Pero Laurance y Melville presentaban mordiscos en las manos y en las rodillas.
Tres años después, el 8 de febrero de 1977, recibí la noticia de que Laurence Maddox, había muerto en un hospital de Oslo. Algo me informaban de un proceso largo y doloroso. Se hablaba de una leucemia. Pero a mí no podían engañarme. El veneno lento y poderoso de los monos había logrado, por fin, su efecto. Por si eso fuera poco, dos años después de la muerte de Laurance, moría Melville Colbert. Leí algo en los periódicos sobre un accidente de aviación con casi 200 víctimas además de mi amigo, pero tampoco aquél era argumento para convencer a un cazador blanco. Las mordeduras de los monos habían conseguido lo suyo. Aún hoy, cuando recuerdo los hechos, me estremezco de espanto.

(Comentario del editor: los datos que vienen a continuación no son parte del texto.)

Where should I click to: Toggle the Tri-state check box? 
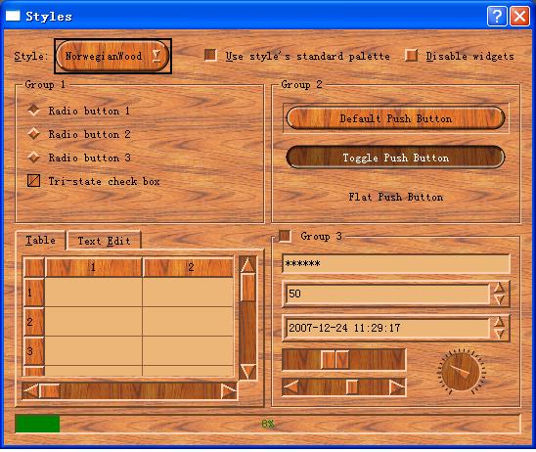pyautogui.click(x=33, y=181)
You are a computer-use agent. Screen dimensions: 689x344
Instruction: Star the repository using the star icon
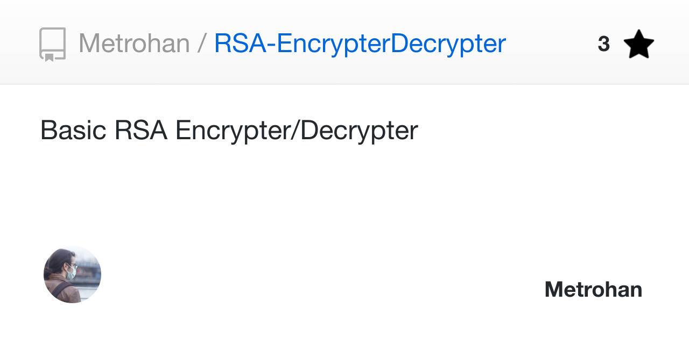pos(638,45)
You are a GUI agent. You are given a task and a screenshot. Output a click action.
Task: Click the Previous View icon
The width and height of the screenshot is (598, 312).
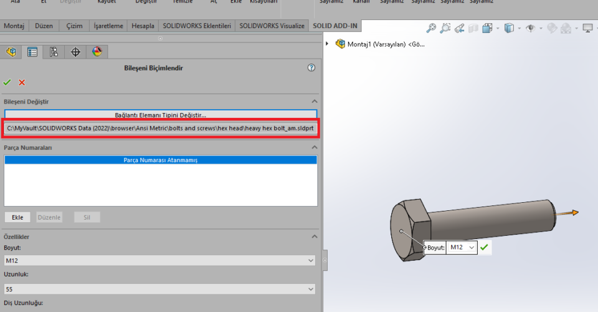459,28
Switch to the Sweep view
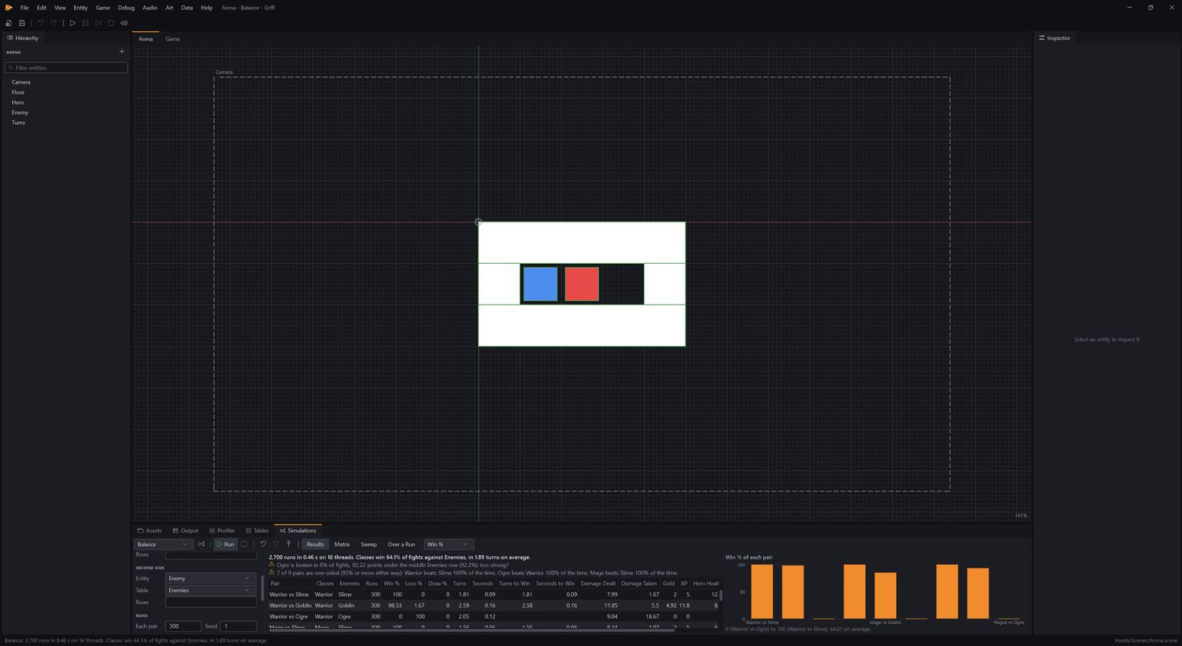 pyautogui.click(x=369, y=544)
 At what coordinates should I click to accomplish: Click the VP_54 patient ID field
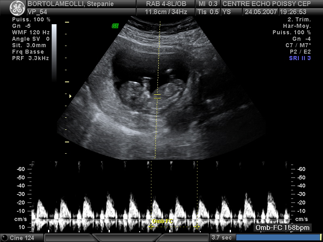(x=38, y=12)
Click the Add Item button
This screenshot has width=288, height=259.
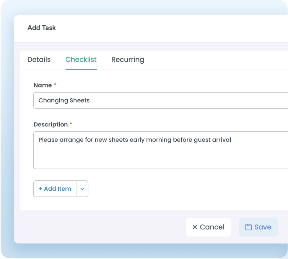coord(55,189)
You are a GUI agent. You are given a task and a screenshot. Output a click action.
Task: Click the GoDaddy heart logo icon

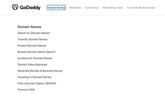tap(15, 7)
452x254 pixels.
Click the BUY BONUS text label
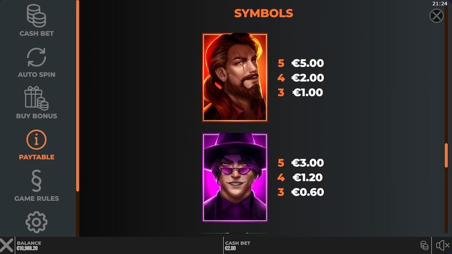[x=36, y=116]
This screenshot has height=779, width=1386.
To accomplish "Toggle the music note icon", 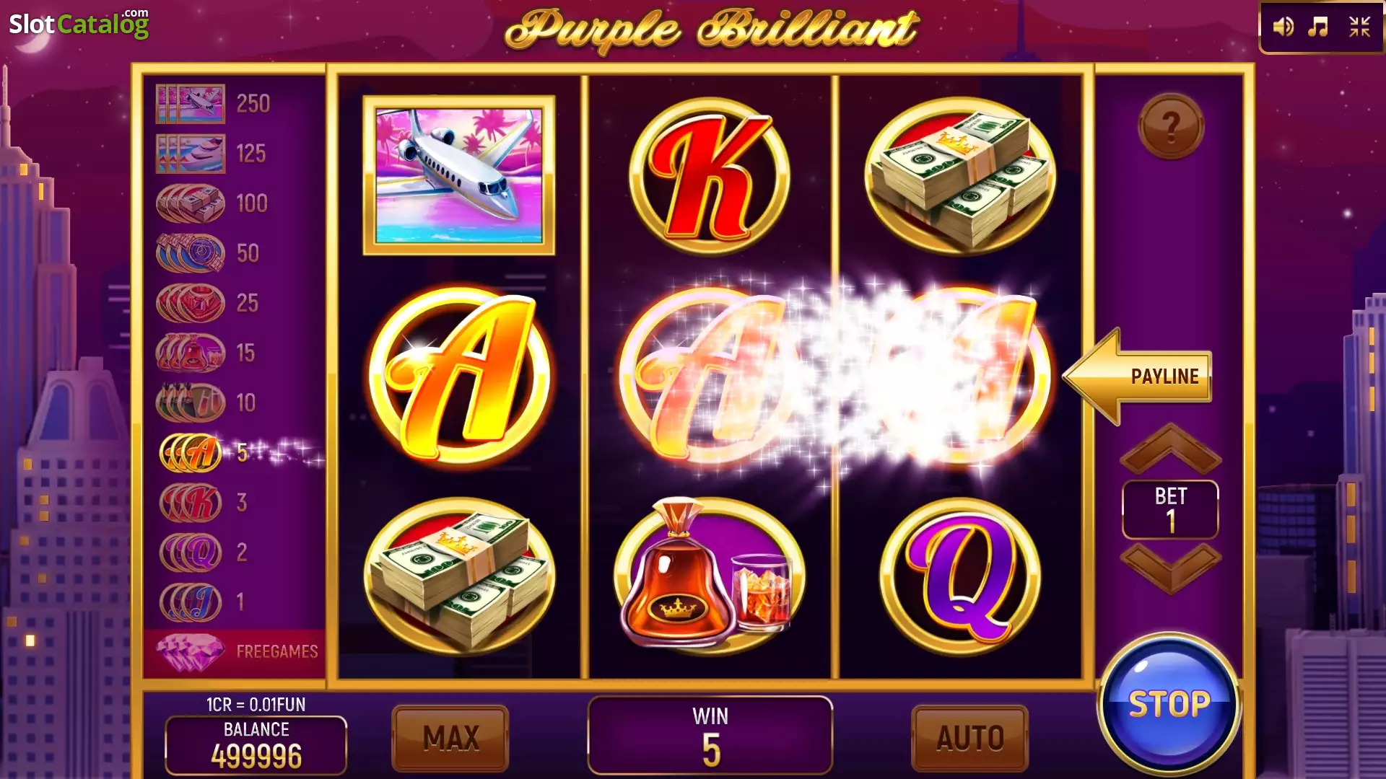I will tap(1318, 27).
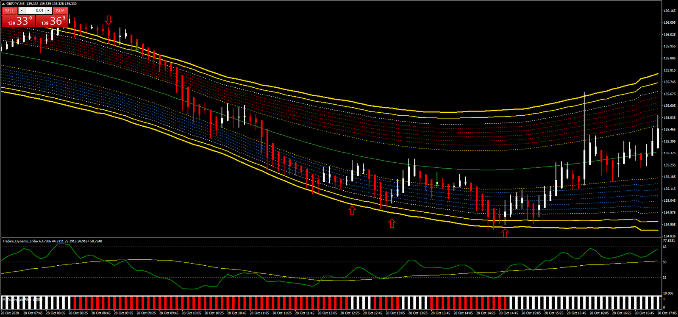Select the first red up-arrow signal
Viewport: 678px width, 317px height.
coord(352,210)
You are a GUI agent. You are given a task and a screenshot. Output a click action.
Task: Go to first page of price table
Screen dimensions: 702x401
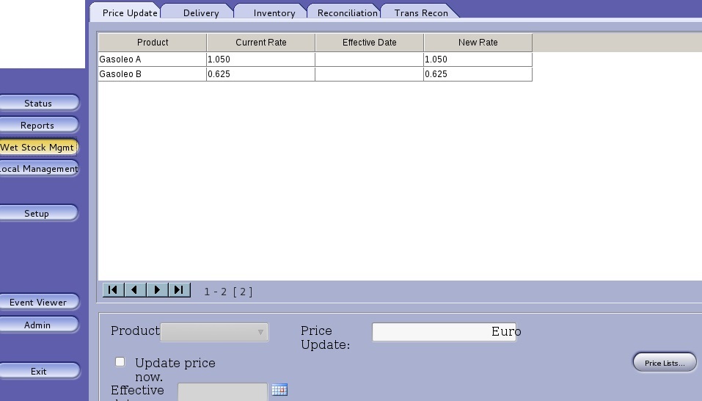(112, 290)
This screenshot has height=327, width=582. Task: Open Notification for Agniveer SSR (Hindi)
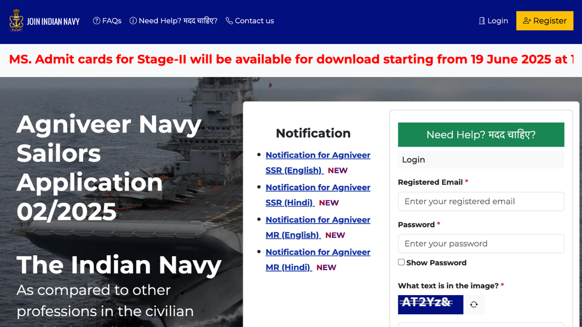coord(317,188)
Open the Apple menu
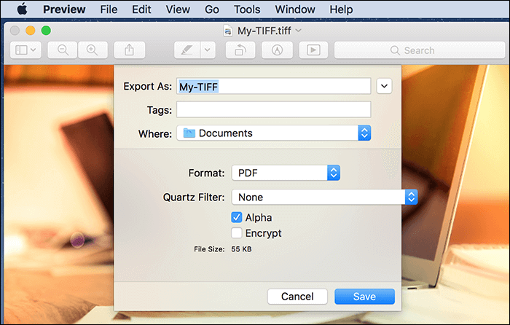510x325 pixels. pyautogui.click(x=22, y=9)
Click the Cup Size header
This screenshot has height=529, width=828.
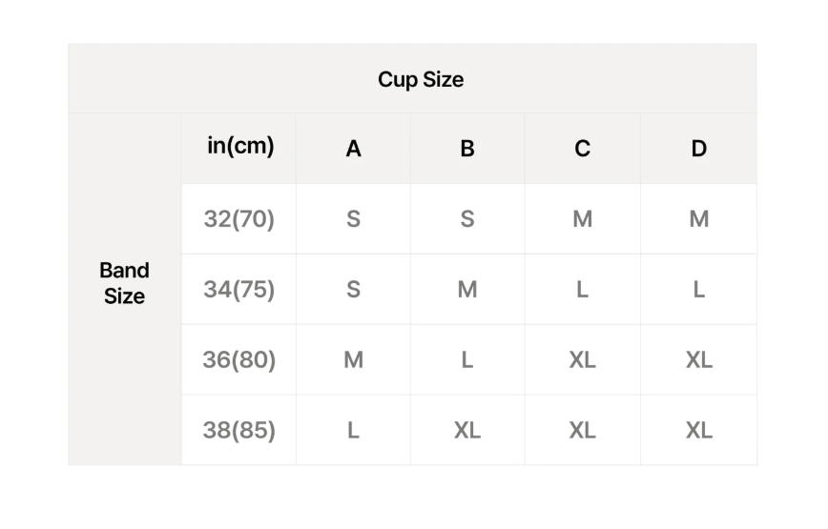pos(421,80)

En mi próxima entrega, abundaré en detalles sobre una pieza de audacia y peligrosidad formidable. Una pieza de caza que supera largamente en cuadros de riesgo al león, el leopardo, el búfalo, el anófeles, la jirafa, la cebra y el mono. Es más, me atrevería a asegurar, con mis treinta años de actividad como cazador blanco en Kenia, que todos estos animales que he mencionado, juntos, no llegarían a configurar una amenaza similar a la que corporiza la especie que trataremos en el próximo fascículo: el pigmeo.